Une nouvelle époque sans règles du jeu
La communauté internationale est impuissante, constate Pierre Haski dans sa chronique matinale sur France Inter :
«Fin décembre, Ghassan Salamé, le représentant spécial de l'ONU pour la Libye, déplorait de voir les pays qui avaient voté l'embargo sur les livraisons d'armes à la Libye violer eux-mêmes leur propres résolutions, et reconnaissait que la crédibilité de l'ONU était en jeu. C'est évident, et l'émergence de la Russie et de la Turquie dans ce conflit, à la fois comme acteurs de guerre et comme faiseur de paix, montre que nous avons changé d'époque. Les Américains se tiennent en retrait, et les Européens ont totalement raté le coche, même s'ils tentent de se rattraper en organisant à leur tour une négociation dimanche prochain à Berlin. La Libye est à l'image du monde qui s'annonce, sans règle du jeu ni arbitre.»
L'Europe agit enfin
L'armistice donne un avant-goût de la stratégie de la division que la Russie et la Turquie envisagent en Libye, met en garde Avvenire :
«L'effort que fournit l'Europe n'en est que plus significatif. Après une série de contacts entre Josep Borrell, le haut représentant de l'UE chargé de la politique de défense et de sécurité, et les gouvernements français, allemand et britannique, il a été convenu de confier à l'Italie une mission de médiation. Elle prévoyait que le maréchal Haftar se rende à Rome mercredi pour une rencontre avec le Premier ministre Conte et que le Premier ministre libyen Faïez Sarraj se rende à Bruxelles pour des entretiens. Un pas qu'il faut saluer. Car la Libye a besoin de l'Europe, de ses relations et de ses investissements. Et parce que plusieurs pays ont ravalé leurs ambitions au nom d'un intérêt supérieur.»

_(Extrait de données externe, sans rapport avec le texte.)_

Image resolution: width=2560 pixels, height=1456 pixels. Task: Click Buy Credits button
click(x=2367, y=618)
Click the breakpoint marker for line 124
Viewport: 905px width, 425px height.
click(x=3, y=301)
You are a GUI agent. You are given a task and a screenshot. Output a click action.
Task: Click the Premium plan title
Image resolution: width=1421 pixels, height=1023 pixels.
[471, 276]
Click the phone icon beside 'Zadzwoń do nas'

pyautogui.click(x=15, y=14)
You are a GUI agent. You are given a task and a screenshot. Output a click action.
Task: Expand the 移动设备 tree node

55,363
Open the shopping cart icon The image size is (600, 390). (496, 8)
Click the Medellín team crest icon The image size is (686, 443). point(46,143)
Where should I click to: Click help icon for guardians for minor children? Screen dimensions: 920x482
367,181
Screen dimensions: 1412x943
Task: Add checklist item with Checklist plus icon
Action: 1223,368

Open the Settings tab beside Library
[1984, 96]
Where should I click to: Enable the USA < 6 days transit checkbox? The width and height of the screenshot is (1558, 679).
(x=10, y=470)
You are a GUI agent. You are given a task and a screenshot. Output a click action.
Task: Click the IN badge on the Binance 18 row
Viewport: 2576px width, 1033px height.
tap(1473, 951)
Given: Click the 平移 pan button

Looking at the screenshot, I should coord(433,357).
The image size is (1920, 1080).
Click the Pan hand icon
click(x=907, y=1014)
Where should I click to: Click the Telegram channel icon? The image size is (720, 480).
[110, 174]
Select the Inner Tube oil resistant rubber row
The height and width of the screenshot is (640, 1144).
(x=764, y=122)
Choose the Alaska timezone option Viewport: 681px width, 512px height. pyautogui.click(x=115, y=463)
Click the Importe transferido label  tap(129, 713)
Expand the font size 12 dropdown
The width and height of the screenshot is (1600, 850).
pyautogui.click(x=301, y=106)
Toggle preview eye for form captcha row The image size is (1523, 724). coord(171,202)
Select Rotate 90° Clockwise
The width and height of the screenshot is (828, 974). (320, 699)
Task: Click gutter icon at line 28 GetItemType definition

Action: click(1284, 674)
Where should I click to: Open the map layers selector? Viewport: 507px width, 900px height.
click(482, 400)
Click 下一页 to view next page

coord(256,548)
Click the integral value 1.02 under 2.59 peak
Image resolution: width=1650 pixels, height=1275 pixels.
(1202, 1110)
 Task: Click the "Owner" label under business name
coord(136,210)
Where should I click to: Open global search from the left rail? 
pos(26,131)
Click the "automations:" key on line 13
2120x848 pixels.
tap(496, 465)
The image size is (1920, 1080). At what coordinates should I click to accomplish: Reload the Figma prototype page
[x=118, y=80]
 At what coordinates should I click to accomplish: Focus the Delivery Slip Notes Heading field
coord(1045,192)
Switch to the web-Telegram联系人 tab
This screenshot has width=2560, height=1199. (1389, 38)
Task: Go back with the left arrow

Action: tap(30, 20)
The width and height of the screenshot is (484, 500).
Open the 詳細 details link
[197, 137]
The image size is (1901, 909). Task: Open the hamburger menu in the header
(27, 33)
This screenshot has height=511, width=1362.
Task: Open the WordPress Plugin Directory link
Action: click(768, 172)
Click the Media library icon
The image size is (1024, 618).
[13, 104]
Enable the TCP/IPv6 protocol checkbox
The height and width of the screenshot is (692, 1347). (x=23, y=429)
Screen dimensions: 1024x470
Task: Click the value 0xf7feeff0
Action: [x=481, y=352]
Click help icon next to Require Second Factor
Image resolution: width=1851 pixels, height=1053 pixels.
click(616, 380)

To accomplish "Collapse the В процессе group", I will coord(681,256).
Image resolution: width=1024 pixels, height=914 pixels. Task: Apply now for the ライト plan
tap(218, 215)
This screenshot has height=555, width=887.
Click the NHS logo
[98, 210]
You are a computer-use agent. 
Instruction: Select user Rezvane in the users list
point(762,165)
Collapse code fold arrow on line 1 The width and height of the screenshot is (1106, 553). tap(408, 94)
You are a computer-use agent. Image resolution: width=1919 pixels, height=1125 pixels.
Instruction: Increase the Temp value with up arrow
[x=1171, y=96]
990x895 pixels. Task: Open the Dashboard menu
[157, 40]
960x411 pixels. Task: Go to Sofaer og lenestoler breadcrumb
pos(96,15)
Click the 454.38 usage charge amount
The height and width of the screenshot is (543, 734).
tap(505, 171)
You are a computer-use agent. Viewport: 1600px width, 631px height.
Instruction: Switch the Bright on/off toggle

Merkel rejoindra le mouvement
L'accord d'armistice peut espérer obtenir le soutien de l'Allemagne, estime Habertürk :
«Il est fort probable que la chancelière allemande, qui se rendra en Russie le 11 janvier et en Turquie le 24 janvier, réponde à son tour à l'appel des deux pays. Car l'Allemagne, qui a suggéré d'organiser une conférence à Berlin pour garantir le respect de l'armistice et trouver une solution politique, ne voudra pas que les efforts fournis jusqu'ici restent vains. La réussite de l'armistice empêcherait que des soldats ne partent en nombre vers la Libye. C'est ce que Merkel cherchait à obtenir.»